<<<<

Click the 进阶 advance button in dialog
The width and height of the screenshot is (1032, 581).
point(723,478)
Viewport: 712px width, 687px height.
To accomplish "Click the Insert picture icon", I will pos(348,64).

>>>>
<<<<

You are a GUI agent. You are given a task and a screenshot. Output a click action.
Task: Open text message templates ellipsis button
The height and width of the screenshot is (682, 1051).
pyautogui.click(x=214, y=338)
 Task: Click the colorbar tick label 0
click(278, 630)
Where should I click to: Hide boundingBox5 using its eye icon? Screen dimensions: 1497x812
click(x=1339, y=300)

>>>>
<<<<

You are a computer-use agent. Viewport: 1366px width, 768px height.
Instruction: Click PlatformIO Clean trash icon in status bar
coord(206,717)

>>>>

Action item: Gather up every line in the data above that contains the word "agent", copying each one.

Answer to the exercise:
You are a GUI agent. You are given a task and a screenshot. Output a click action.
You are a computer-use agent. Viewport: 1366px width, 768px height.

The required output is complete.